• Task item: Repeat exactly the lines from the line containing "Submit the zone configuration form" through the last line of the records below, inclusive, and nothing else.

Source data
——
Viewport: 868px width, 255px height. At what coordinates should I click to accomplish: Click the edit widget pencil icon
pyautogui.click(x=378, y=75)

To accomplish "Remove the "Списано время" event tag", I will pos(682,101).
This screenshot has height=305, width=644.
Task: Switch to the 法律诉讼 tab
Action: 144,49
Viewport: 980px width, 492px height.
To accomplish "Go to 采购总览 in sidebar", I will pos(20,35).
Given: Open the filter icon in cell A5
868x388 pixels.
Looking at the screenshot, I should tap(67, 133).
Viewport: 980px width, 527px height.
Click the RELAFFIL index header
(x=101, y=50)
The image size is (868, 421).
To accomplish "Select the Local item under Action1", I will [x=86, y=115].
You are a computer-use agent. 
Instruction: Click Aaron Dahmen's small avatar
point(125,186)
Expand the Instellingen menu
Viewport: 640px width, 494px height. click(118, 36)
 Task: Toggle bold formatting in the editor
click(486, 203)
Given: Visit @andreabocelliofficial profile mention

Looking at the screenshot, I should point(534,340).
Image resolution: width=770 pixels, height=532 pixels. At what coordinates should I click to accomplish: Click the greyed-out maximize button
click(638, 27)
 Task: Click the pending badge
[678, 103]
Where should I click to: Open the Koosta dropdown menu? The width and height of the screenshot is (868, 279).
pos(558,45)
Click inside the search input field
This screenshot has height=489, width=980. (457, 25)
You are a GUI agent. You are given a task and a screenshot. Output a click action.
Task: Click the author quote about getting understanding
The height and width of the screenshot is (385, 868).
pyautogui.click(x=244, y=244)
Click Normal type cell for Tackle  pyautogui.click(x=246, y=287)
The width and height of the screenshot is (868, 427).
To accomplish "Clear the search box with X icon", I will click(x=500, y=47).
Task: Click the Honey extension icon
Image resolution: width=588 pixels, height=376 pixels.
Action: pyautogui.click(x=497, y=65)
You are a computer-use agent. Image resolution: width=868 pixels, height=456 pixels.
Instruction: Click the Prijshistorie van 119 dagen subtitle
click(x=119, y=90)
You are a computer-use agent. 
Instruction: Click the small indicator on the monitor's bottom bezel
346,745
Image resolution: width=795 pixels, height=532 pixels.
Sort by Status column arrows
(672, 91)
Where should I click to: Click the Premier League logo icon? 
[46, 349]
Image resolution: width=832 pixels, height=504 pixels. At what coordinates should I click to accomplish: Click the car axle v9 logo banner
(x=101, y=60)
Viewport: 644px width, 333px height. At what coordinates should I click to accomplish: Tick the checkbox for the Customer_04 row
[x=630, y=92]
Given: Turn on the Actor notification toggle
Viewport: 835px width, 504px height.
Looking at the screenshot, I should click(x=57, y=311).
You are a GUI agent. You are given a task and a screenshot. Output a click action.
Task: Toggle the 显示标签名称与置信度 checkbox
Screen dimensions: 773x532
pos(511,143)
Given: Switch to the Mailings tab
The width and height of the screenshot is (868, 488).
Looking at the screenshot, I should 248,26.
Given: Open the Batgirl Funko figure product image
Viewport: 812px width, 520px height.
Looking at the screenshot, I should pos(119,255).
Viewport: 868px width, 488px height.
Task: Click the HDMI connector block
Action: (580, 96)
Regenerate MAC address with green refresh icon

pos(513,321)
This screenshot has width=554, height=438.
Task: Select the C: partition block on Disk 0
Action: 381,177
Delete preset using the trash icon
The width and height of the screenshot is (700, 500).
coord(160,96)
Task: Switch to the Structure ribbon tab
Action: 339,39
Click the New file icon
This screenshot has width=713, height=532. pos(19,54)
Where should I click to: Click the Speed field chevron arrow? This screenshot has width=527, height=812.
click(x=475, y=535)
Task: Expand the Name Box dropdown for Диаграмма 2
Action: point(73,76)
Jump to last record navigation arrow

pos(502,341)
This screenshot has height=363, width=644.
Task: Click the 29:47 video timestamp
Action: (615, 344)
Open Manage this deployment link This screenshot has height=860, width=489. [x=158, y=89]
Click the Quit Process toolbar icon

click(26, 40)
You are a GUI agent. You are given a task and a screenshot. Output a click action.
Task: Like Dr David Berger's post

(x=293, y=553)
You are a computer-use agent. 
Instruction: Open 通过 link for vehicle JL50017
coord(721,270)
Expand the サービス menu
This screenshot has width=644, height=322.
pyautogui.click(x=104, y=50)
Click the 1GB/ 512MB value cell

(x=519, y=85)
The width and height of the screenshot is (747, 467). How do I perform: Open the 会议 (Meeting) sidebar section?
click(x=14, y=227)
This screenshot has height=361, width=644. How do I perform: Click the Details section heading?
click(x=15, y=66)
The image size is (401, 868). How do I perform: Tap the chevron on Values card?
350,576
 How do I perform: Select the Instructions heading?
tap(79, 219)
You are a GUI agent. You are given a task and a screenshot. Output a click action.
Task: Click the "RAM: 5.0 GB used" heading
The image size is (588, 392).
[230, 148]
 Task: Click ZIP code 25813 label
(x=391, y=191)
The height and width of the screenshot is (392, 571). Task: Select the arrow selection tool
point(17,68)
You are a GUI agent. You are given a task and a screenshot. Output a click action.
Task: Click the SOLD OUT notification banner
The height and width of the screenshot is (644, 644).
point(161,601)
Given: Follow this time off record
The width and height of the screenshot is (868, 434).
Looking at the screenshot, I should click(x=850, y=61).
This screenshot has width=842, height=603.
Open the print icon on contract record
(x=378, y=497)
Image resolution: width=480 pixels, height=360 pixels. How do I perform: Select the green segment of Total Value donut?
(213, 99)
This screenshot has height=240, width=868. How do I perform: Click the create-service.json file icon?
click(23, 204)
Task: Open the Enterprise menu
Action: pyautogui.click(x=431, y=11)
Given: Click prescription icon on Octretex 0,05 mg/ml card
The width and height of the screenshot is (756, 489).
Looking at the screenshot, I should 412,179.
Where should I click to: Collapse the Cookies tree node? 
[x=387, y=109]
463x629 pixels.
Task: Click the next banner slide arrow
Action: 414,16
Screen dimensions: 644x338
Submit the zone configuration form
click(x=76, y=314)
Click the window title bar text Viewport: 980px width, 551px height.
——
• Exercise output:
Submit the zone configuration form
click(x=76, y=314)
Click the window title bar text Viewport: 980px width, 551px height.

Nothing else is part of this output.